--- START ---
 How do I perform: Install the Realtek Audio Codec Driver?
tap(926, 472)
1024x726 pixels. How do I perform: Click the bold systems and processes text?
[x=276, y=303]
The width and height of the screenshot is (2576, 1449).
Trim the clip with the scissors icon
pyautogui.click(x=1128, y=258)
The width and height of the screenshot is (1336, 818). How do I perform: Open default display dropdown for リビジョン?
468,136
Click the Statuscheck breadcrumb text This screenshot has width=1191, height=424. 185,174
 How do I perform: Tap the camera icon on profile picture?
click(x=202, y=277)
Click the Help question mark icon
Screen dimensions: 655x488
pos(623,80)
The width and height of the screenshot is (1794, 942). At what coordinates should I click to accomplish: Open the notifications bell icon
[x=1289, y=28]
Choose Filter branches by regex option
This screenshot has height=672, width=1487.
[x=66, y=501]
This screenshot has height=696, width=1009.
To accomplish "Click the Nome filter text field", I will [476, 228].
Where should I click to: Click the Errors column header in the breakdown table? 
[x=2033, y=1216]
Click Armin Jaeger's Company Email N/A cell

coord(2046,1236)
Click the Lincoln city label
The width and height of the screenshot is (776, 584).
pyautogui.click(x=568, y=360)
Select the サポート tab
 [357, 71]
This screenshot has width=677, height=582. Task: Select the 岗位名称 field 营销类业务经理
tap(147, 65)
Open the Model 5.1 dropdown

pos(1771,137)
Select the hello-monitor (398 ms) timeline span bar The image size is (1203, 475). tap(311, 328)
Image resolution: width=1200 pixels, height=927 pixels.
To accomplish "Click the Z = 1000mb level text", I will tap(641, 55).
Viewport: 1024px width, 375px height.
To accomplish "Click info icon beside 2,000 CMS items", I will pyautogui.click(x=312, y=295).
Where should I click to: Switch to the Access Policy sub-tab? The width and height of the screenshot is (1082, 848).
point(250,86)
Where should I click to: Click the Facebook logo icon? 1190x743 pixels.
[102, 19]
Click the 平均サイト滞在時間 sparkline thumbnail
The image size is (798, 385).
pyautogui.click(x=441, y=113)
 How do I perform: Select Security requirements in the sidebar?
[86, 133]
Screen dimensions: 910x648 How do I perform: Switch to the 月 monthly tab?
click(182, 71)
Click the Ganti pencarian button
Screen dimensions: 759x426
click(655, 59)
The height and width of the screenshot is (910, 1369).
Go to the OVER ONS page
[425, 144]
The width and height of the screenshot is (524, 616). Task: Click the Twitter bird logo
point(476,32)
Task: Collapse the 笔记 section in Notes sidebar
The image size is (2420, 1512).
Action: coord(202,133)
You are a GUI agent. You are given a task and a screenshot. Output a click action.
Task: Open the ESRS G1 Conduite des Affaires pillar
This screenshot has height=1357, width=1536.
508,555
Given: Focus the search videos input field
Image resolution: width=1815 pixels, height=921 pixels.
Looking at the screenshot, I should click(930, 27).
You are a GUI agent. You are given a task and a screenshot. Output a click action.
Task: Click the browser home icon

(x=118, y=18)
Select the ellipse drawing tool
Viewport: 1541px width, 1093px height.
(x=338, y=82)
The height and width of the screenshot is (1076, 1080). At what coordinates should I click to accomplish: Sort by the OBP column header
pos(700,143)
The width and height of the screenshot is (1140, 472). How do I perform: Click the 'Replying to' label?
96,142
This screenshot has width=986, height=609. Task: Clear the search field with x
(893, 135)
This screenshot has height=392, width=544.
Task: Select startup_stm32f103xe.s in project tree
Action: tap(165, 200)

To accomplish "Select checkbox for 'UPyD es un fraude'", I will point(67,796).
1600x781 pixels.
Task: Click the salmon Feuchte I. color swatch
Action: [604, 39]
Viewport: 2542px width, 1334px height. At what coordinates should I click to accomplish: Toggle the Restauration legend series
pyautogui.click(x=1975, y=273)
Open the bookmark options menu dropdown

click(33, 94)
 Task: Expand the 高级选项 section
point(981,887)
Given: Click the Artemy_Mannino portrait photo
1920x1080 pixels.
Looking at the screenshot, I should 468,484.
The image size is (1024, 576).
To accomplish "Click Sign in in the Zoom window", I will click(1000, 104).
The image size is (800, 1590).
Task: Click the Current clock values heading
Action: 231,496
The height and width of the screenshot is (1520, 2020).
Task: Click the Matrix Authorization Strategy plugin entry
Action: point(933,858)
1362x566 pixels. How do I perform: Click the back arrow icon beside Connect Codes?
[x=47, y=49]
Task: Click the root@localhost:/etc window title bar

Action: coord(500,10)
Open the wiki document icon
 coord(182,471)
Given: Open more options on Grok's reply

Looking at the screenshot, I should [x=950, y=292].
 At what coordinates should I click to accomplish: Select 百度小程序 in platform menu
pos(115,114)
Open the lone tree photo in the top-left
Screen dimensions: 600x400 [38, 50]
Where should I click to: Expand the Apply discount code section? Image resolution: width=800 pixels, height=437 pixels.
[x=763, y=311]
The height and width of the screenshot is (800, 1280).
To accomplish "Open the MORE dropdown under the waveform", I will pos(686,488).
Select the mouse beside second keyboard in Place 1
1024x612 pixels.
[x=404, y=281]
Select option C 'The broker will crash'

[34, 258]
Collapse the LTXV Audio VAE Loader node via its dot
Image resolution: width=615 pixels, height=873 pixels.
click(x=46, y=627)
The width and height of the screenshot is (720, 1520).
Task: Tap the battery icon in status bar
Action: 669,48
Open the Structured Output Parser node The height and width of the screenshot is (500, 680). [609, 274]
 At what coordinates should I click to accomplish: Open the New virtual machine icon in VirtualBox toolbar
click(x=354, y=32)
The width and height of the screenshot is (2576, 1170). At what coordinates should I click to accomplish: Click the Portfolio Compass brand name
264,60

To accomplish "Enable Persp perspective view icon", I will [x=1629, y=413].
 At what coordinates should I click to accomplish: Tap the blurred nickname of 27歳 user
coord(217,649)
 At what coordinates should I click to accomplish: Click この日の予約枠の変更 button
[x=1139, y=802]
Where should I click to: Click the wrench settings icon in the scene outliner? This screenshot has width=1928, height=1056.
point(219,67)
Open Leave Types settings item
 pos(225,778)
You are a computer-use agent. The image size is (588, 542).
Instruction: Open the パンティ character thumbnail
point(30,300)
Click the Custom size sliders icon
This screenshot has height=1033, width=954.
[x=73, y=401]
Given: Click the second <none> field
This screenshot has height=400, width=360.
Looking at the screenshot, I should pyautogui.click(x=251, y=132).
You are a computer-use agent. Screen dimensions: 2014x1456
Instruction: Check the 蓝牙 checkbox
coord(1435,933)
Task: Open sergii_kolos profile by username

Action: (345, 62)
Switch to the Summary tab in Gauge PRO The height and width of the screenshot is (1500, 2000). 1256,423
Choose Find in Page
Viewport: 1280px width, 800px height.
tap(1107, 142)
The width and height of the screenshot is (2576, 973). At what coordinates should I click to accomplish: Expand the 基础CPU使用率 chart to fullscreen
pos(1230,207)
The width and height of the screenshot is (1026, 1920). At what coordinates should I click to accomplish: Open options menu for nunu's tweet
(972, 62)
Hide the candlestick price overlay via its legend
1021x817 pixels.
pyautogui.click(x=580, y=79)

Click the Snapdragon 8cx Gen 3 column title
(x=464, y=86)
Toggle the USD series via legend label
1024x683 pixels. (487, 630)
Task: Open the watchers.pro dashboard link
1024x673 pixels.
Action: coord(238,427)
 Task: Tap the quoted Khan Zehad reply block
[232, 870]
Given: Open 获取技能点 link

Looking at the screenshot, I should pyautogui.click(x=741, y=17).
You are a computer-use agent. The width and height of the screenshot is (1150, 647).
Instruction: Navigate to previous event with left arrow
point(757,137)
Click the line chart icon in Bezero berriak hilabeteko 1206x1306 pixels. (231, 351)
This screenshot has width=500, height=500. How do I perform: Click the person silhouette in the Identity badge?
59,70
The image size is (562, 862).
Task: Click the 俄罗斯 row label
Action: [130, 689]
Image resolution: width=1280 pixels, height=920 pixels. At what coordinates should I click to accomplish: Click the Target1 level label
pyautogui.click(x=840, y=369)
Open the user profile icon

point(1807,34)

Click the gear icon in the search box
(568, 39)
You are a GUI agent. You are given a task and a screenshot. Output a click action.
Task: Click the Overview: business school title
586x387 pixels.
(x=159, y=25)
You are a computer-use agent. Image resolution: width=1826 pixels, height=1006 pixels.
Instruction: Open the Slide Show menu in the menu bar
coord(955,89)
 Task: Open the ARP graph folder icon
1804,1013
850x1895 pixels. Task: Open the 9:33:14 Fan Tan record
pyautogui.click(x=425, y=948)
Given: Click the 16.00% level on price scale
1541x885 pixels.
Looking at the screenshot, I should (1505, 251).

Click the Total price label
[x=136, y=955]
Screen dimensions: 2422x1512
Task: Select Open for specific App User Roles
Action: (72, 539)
--- END ---
Reproduce everything from "You are a computer-use agent. The image" down to "should pyautogui.click(x=251, y=132).", swapping "Instruction" for "Task" and leaving the rest unchanged.

■ Result of this task
You are a computer-use agent. The image size is (588, 542).
Task: Open the パンティ character thumbnail
point(30,300)
Click the Custom size sliders icon
This screenshot has height=1033, width=954.
[x=73, y=401]
Given: Click the second <none> field
This screenshot has height=400, width=360.
Looking at the screenshot, I should pyautogui.click(x=251, y=132).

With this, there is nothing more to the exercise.